Work order: Go through the entries below and write each one out exactly.

Supplied material:

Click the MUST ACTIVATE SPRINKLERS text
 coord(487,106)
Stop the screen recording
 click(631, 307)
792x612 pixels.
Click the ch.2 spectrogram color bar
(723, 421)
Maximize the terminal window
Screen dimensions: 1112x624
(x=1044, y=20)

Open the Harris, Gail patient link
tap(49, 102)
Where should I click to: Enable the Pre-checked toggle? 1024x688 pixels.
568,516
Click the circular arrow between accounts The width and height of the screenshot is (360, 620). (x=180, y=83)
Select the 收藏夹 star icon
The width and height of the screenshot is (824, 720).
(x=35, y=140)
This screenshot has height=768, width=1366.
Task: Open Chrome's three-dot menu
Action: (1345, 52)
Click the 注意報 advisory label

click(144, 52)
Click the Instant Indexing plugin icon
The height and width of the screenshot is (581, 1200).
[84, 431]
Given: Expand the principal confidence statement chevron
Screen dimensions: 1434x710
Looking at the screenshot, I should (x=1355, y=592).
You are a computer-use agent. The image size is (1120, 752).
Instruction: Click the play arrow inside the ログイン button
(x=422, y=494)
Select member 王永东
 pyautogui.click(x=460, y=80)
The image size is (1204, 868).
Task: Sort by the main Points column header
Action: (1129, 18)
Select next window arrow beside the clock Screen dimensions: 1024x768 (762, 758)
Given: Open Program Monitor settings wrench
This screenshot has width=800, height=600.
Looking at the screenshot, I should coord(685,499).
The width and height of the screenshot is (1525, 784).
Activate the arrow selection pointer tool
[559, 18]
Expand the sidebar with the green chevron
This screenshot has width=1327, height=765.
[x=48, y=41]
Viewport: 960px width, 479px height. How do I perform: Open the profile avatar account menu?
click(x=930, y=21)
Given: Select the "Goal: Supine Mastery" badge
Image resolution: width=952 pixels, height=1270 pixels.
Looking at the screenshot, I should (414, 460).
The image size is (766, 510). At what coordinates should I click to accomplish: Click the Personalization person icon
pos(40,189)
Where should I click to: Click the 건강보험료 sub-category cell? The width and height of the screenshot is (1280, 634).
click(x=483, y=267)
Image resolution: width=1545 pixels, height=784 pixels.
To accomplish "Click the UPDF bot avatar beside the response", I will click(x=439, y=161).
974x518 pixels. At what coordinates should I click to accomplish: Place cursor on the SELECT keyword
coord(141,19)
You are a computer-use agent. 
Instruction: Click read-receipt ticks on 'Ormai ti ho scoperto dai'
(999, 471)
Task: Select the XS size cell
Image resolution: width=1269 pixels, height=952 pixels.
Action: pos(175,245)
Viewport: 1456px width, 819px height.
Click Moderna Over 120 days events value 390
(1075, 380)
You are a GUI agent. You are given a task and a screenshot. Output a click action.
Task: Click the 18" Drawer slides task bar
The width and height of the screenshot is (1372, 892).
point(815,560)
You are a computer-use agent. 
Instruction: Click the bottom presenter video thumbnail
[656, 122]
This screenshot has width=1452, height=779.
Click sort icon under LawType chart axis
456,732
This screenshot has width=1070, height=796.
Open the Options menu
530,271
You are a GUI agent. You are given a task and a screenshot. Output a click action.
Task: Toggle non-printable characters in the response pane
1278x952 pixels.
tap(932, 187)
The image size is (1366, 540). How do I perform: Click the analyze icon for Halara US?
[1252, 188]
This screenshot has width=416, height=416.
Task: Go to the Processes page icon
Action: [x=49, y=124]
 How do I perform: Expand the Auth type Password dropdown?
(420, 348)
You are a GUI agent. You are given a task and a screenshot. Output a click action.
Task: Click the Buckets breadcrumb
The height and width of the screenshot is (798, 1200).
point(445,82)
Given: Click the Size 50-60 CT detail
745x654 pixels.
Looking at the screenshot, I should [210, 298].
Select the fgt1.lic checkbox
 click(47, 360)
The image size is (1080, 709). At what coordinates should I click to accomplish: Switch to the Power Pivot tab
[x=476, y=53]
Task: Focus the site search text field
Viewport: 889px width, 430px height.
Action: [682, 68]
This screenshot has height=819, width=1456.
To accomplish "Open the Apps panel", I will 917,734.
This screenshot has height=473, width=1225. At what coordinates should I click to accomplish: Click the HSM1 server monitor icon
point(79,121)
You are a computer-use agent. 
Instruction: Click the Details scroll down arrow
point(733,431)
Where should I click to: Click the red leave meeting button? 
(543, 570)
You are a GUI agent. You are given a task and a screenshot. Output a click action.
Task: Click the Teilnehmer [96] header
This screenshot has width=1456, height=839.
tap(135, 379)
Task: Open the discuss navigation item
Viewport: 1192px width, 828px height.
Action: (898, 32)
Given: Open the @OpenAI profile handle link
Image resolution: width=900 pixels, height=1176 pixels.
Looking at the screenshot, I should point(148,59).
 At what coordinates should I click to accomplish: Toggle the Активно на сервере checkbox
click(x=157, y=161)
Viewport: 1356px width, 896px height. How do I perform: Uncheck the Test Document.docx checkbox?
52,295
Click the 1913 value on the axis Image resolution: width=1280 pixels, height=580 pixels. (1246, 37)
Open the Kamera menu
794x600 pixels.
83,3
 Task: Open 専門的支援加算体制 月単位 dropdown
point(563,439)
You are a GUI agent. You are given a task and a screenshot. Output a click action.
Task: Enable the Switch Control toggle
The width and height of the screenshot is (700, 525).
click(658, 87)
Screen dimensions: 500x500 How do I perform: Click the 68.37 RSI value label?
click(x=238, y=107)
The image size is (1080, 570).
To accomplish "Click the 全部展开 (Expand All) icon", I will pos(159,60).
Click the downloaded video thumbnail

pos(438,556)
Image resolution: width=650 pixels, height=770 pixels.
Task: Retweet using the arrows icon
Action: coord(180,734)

Solved exercise:
Click the MUST ACTIVATE SPRINKLERS text
 coord(487,106)
Stop the screen recording
 click(631, 307)
792x612 pixels.
Click the ch.2 spectrogram color bar
(723, 421)
Maximize the terminal window
Screen dimensions: 1112x624
(x=1044, y=20)

Open the Harris, Gail patient link
tap(49, 102)
Where should I click to: Enable the Pre-checked toggle? 1024x688 pixels.
568,516
Click the circular arrow between accounts The width and height of the screenshot is (360, 620). (x=180, y=83)
Select the 收藏夹 star icon
The width and height of the screenshot is (824, 720).
(x=35, y=140)
This screenshot has height=768, width=1366.
Task: Open Chrome's three-dot menu
Action: (1345, 52)
Click the 注意報 advisory label

click(144, 52)
Click the Instant Indexing plugin icon
The height and width of the screenshot is (581, 1200).
[84, 431]
Given: Expand the principal confidence statement chevron
Screen dimensions: 1434x710
Looking at the screenshot, I should (x=1355, y=592).
You are a computer-use agent. The image size is (1120, 752).
Instruction: Click the play arrow inside the ログイン button
(x=422, y=494)
Select member 王永东
 pyautogui.click(x=460, y=80)
The image size is (1204, 868).
Task: Sort by the main Points column header
Action: (1129, 18)
Select next window arrow beside the clock Screen dimensions: 1024x768 (762, 758)
Given: Open Program Monitor settings wrench
This screenshot has width=800, height=600.
Looking at the screenshot, I should coord(685,499).
The width and height of the screenshot is (1525, 784).
Activate the arrow selection pointer tool
[559, 18]
Expand the sidebar with the green chevron
This screenshot has width=1327, height=765.
[x=48, y=41]
Viewport: 960px width, 479px height. How do I perform: Open the profile avatar account menu?
click(x=930, y=21)
Given: Select the "Goal: Supine Mastery" badge
Image resolution: width=952 pixels, height=1270 pixels.
Looking at the screenshot, I should (414, 460).
The image size is (766, 510). At what coordinates should I click to accomplish: Click the Personalization person icon
pos(40,189)
Where should I click to: Click the 건강보험료 sub-category cell? The width and height of the screenshot is (1280, 634).
click(x=483, y=267)
Image resolution: width=1545 pixels, height=784 pixels.
To accomplish "Click the UPDF bot avatar beside the response", I will click(x=439, y=161).
974x518 pixels. At what coordinates should I click to accomplish: Place cursor on the SELECT keyword
coord(141,19)
You are a computer-use agent. 
Instruction: Click read-receipt ticks on 'Ormai ti ho scoperto dai'
(999, 471)
Task: Select the XS size cell
Image resolution: width=1269 pixels, height=952 pixels.
Action: pos(175,245)
Viewport: 1456px width, 819px height.
Click Moderna Over 120 days events value 390
(1075, 380)
You are a GUI agent. You are given a task and a screenshot. Output a click action.
Task: Click the 18" Drawer slides task bar
The width and height of the screenshot is (1372, 892).
point(815,560)
You are a computer-use agent. 
Instruction: Click the bottom presenter video thumbnail
[656, 122]
This screenshot has width=1452, height=779.
Click sort icon under LawType chart axis
456,732
This screenshot has width=1070, height=796.
Open the Options menu
530,271
You are a GUI agent. You are given a task and a screenshot. Output a click action.
Task: Toggle non-printable characters in the response pane
1278x952 pixels.
tap(932, 187)
The image size is (1366, 540). How do I perform: Click the analyze icon for Halara US?
[1252, 188]
This screenshot has width=416, height=416.
Task: Go to the Processes page icon
Action: [x=49, y=124]
 How do I perform: Expand the Auth type Password dropdown?
(420, 348)
You are a GUI agent. You are given a task and a screenshot. Output a click action.
Task: Click the Buckets breadcrumb
The height and width of the screenshot is (798, 1200).
point(445,82)
Given: Click the Size 50-60 CT detail
745x654 pixels.
Looking at the screenshot, I should [210, 298].
Select the fgt1.lic checkbox
 click(47, 360)
The image size is (1080, 709). At what coordinates should I click to accomplish: Switch to the Power Pivot tab
[x=476, y=53]
Task: Focus the site search text field
Viewport: 889px width, 430px height.
Action: [682, 68]
This screenshot has height=819, width=1456.
To accomplish "Open the Apps panel", I will 917,734.
This screenshot has height=473, width=1225. At what coordinates should I click to accomplish: Click the HSM1 server monitor icon
point(79,121)
You are a computer-use agent. 
Instruction: Click the Details scroll down arrow
point(733,431)
Where should I click to: Click the red leave meeting button? 
(543, 570)
You are a GUI agent. You are given a task and a screenshot. Output a click action.
Task: Click the Teilnehmer [96] header
This screenshot has width=1456, height=839.
tap(135, 379)
Task: Open the discuss navigation item
Viewport: 1192px width, 828px height.
Action: (898, 32)
Given: Open the @OpenAI profile handle link
Image resolution: width=900 pixels, height=1176 pixels.
Looking at the screenshot, I should point(148,59).
 At what coordinates should I click to accomplish: Toggle the Активно на сервере checkbox
click(x=157, y=161)
Viewport: 1356px width, 896px height. How do I perform: Uncheck the Test Document.docx checkbox?
52,295
Click the 1913 value on the axis Image resolution: width=1280 pixels, height=580 pixels. (1246, 37)
Open the Kamera menu
794x600 pixels.
83,3
 Task: Open 専門的支援加算体制 月単位 dropdown
point(563,439)
You are a GUI agent. You are given a task and a screenshot. Output a click action.
Task: Enable the Switch Control toggle
The width and height of the screenshot is (700, 525).
click(658, 87)
Screen dimensions: 500x500 How do I perform: Click the 68.37 RSI value label?
click(x=238, y=107)
The image size is (1080, 570).
To accomplish "Click the 全部展开 (Expand All) icon", I will pos(159,60).
Click the downloaded video thumbnail

pos(438,556)
Image resolution: width=650 pixels, height=770 pixels.
Task: Retweet using the arrows icon
Action: coord(180,734)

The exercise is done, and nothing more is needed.